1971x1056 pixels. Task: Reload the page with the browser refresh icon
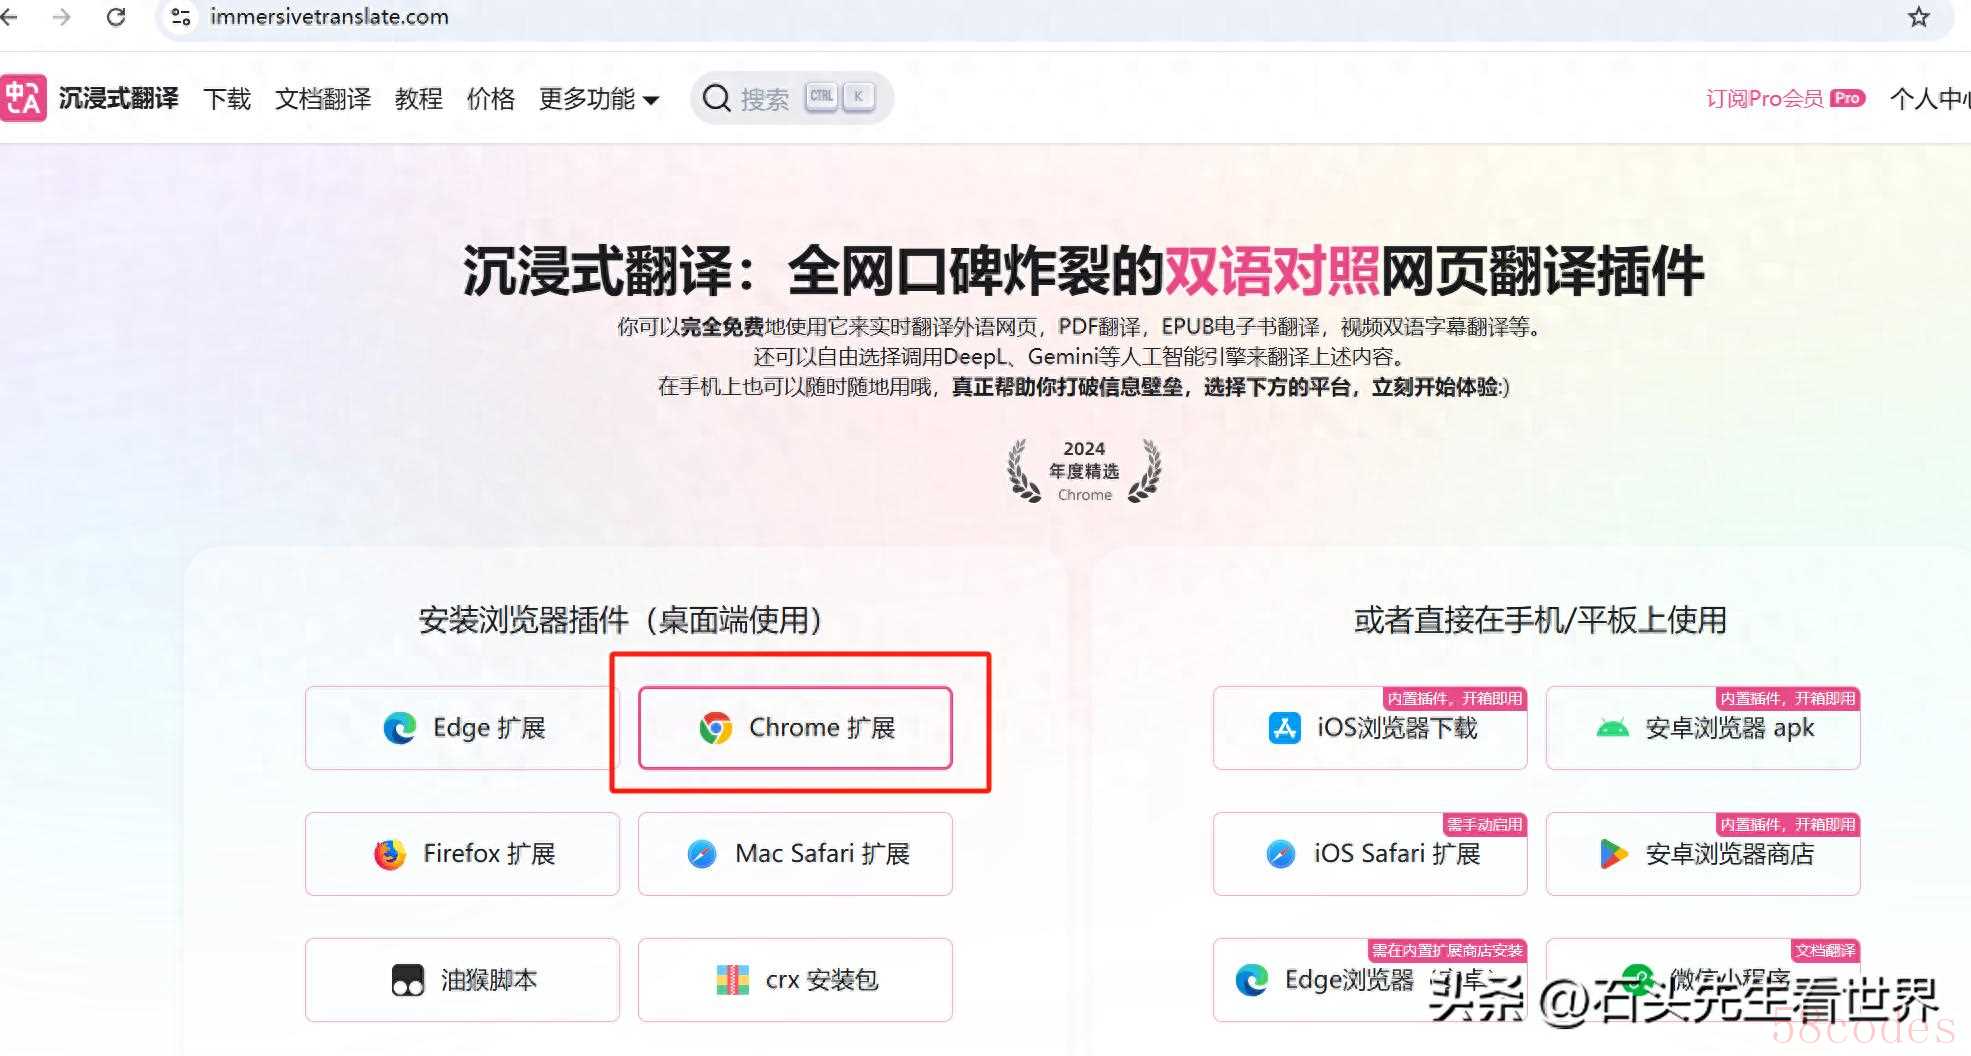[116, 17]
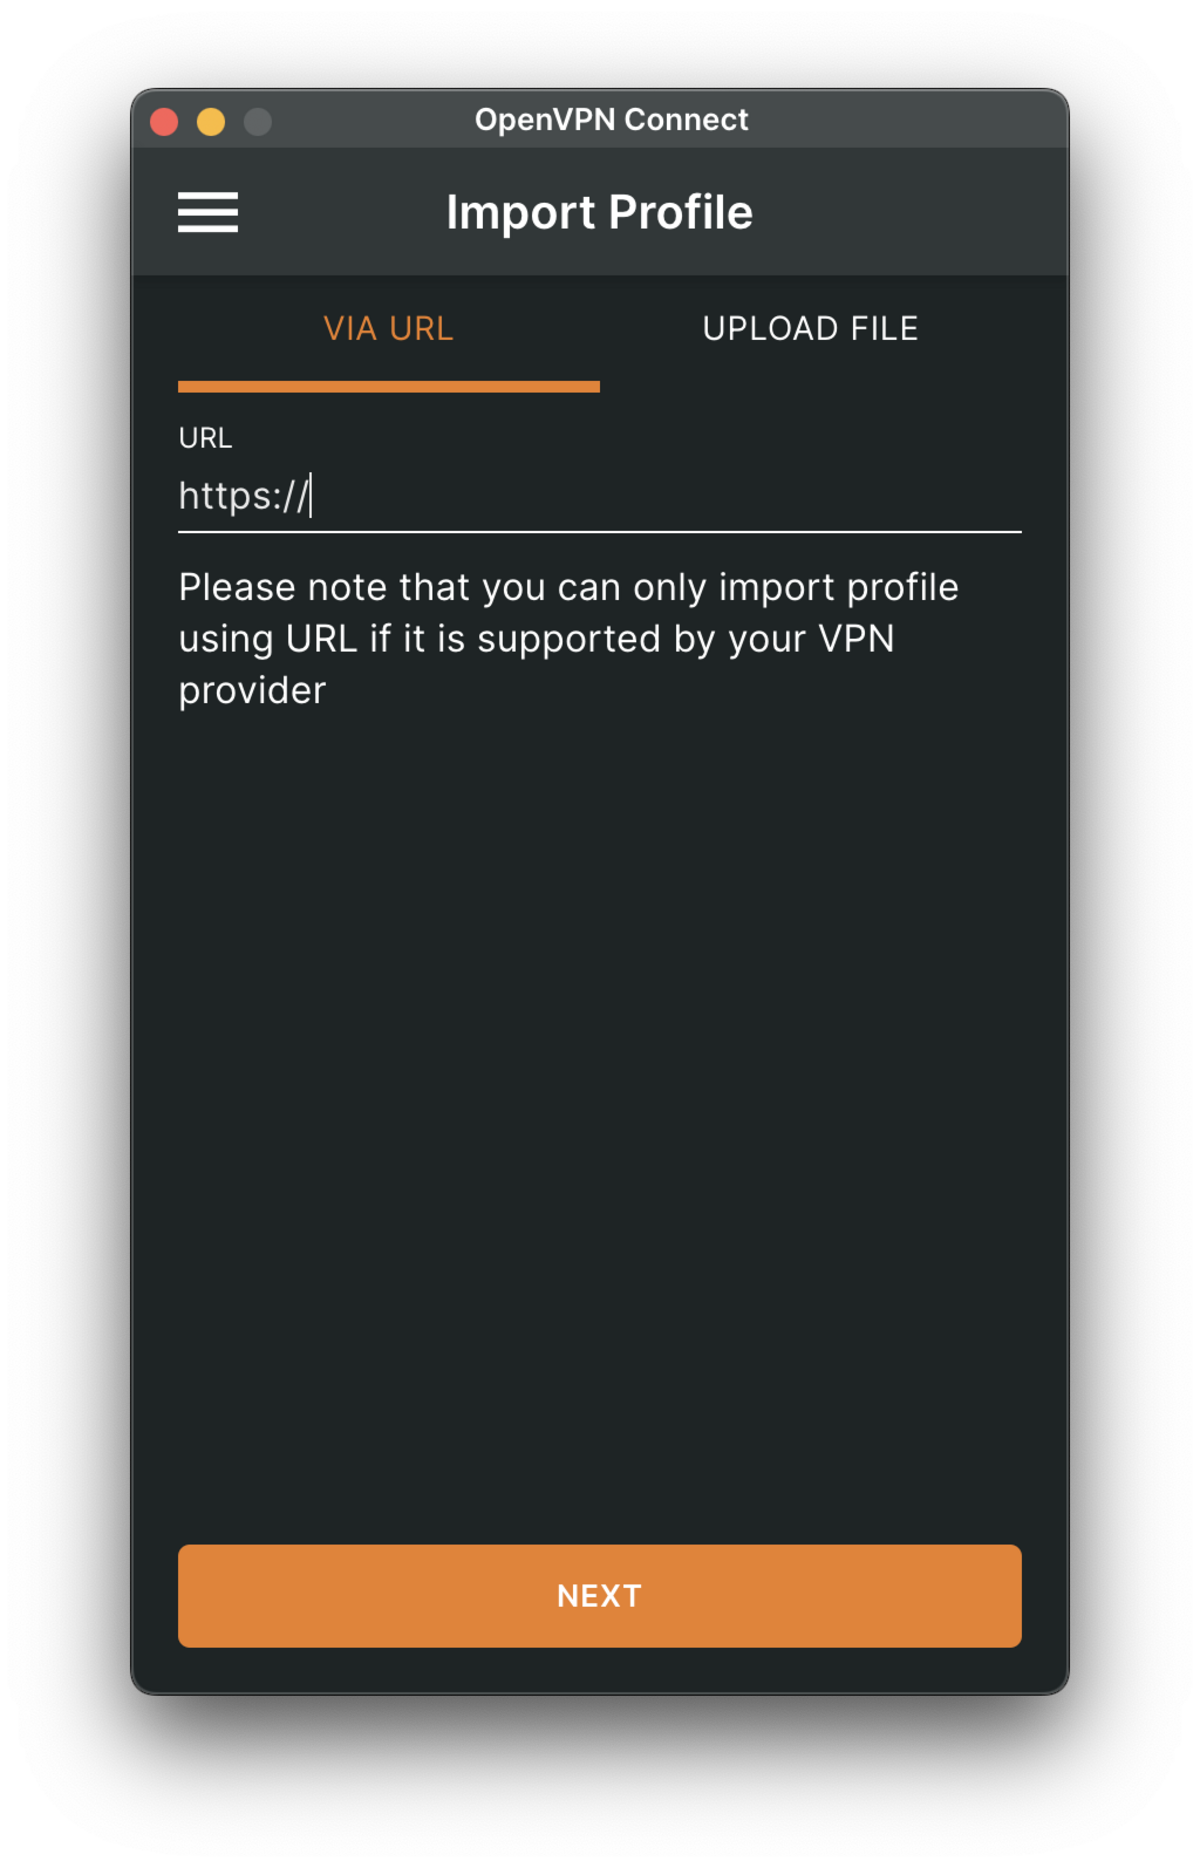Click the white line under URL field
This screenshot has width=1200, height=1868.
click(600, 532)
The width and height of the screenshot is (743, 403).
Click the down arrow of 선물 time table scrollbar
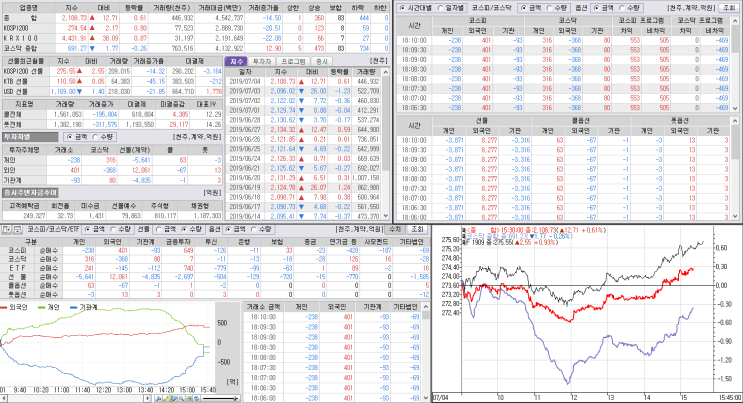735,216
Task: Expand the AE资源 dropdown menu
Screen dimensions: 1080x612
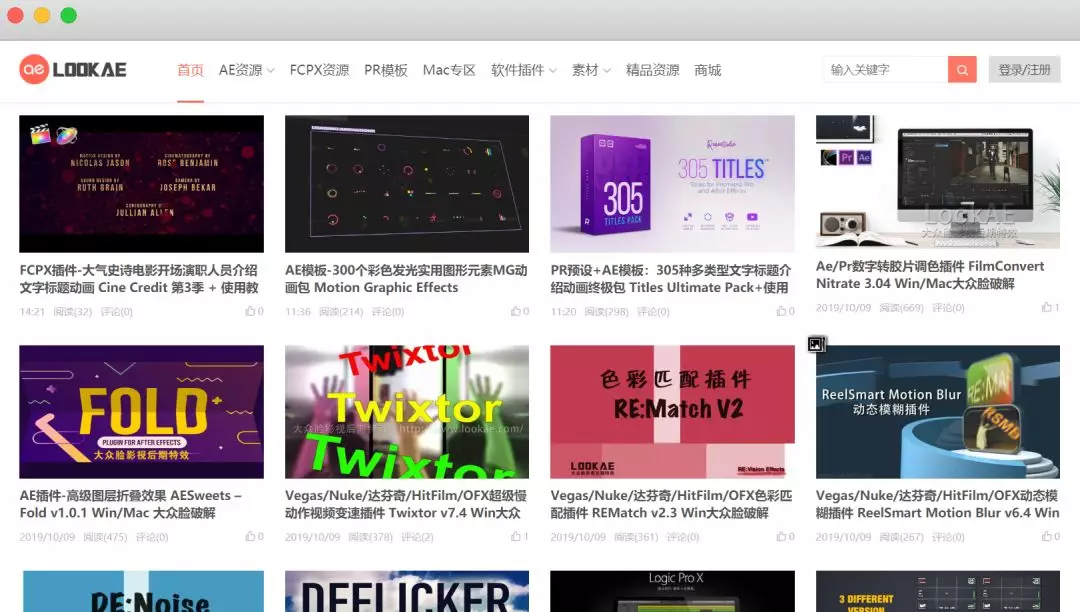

#### What you are asked to do:
Where the line with "Click the down" appears, begin there and transcribe exactly through the last line of the data, leaving all pictures aside.

#### Response to the exercise:
Click the down arrow of 선물 time table scrollbar
735,216
Task: Expand the AE资源 dropdown menu
Screen dimensions: 1080x612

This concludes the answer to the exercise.